#### THE RECORDS
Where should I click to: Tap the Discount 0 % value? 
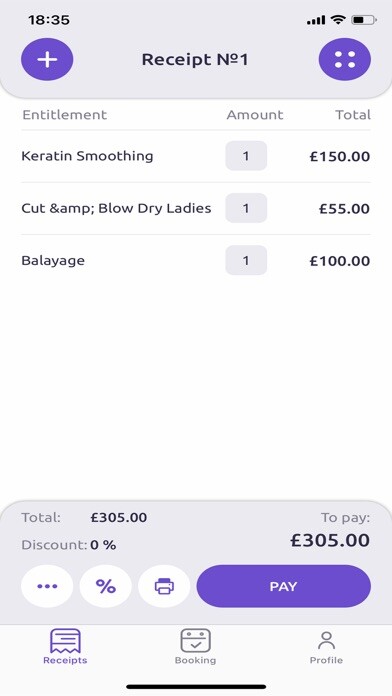[x=103, y=545]
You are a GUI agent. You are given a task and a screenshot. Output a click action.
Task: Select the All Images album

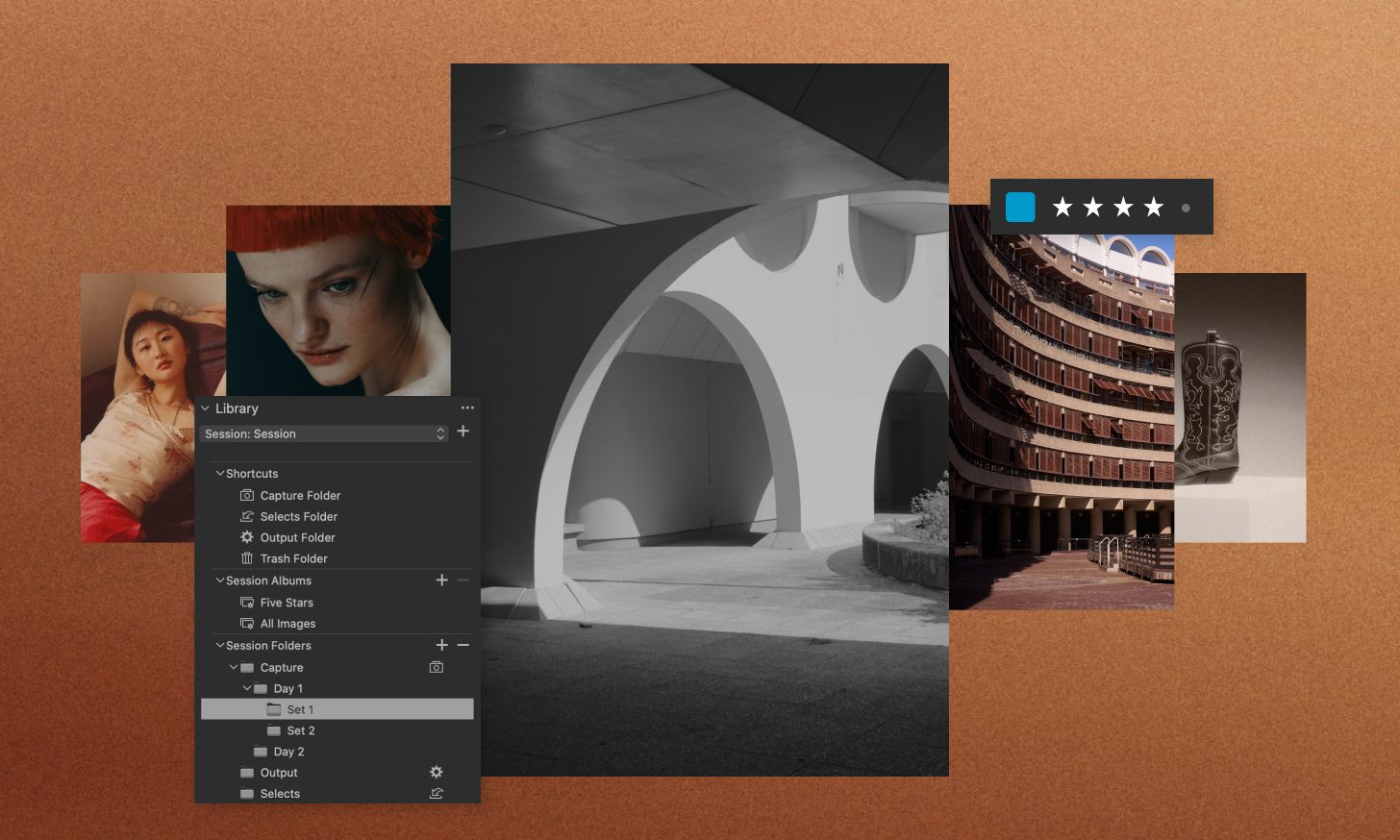coord(288,623)
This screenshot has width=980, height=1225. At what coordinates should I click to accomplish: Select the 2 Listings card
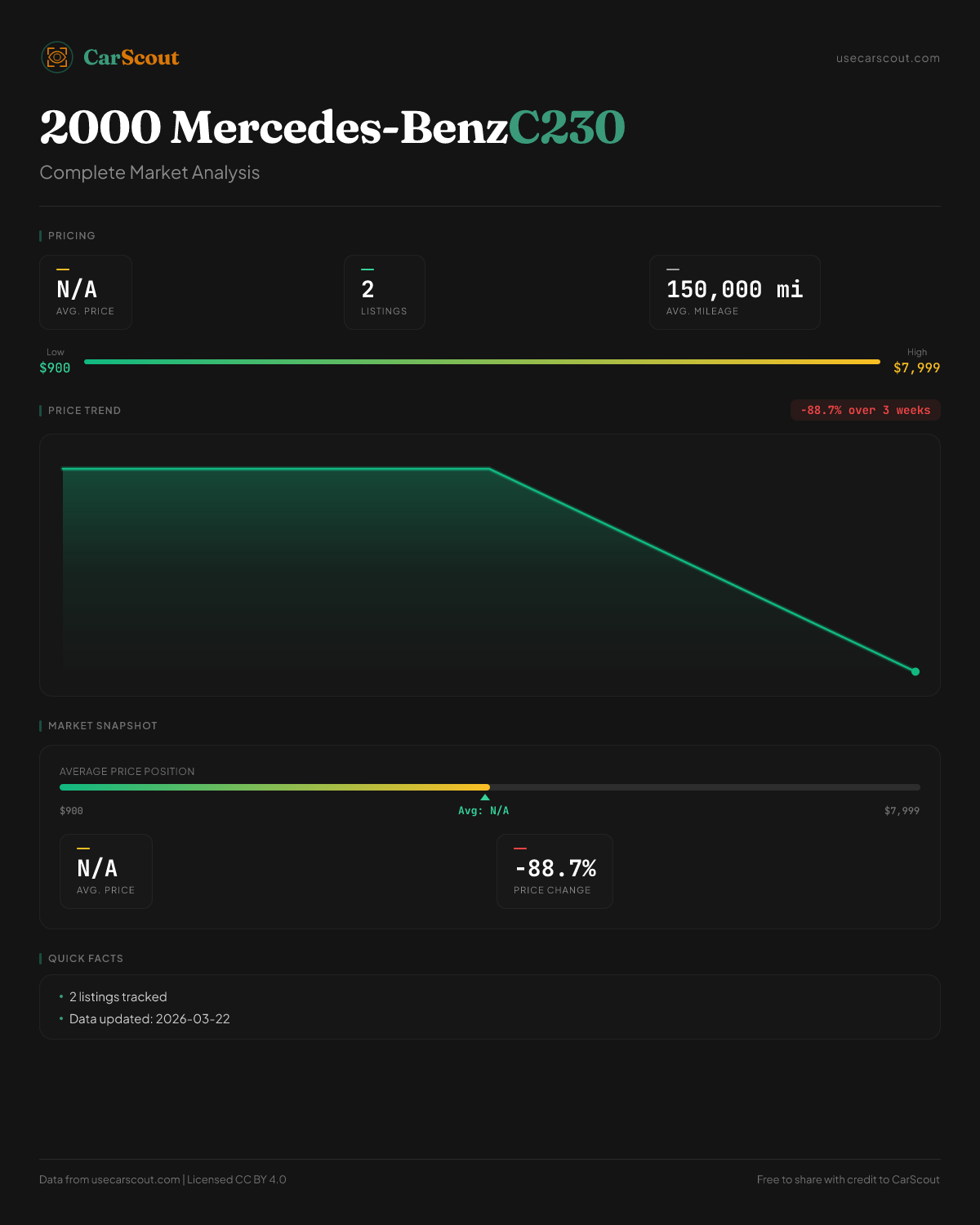pos(384,292)
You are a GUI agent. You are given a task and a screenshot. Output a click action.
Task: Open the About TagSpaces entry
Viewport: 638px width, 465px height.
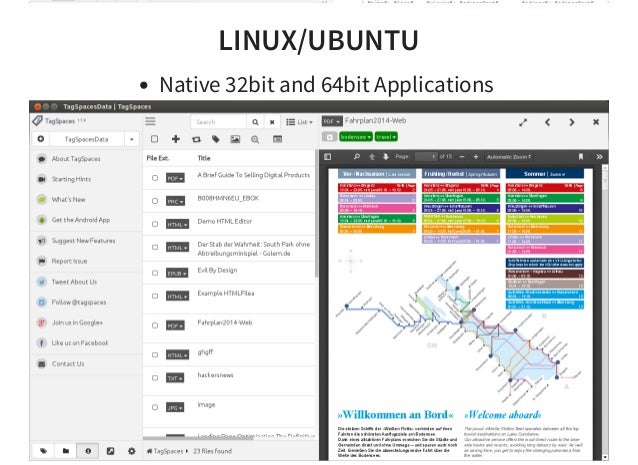76,159
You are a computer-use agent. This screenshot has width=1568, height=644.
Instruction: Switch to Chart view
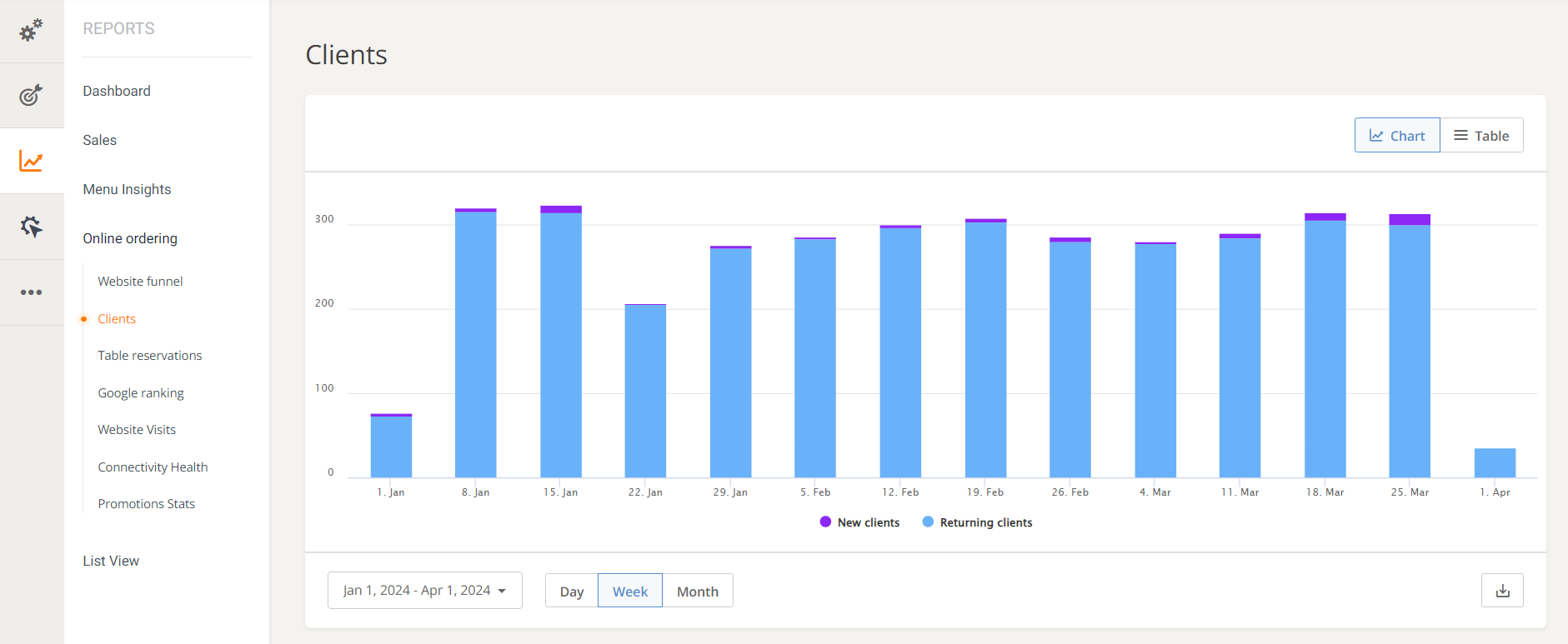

#### PROBLEM TO SOLVE
Please rewrite all the items above, substituting "Choose" for each "Select" and changing nothing else. Leave the pictures out.

#### RIGHT ANSWER
Where should I click to: Tap the Discount 0 % value? 
[x=103, y=545]
You are a GUI agent. You are given a task and a screenshot. Output a click action.
Task: Choose the All Images album

coord(288,623)
This screenshot has width=980, height=1225. At what coordinates should I click to accomplish: Choose the 2 Listings card
pos(384,292)
You are a GUI agent. You are given a task and a screenshot. Output a click action.
Task: Open the About TagSpaces entry
Viewport: 638px width, 465px height.
76,159
You are a computer-use agent. This screenshot has width=1568, height=644.
Instruction: Switch to Chart view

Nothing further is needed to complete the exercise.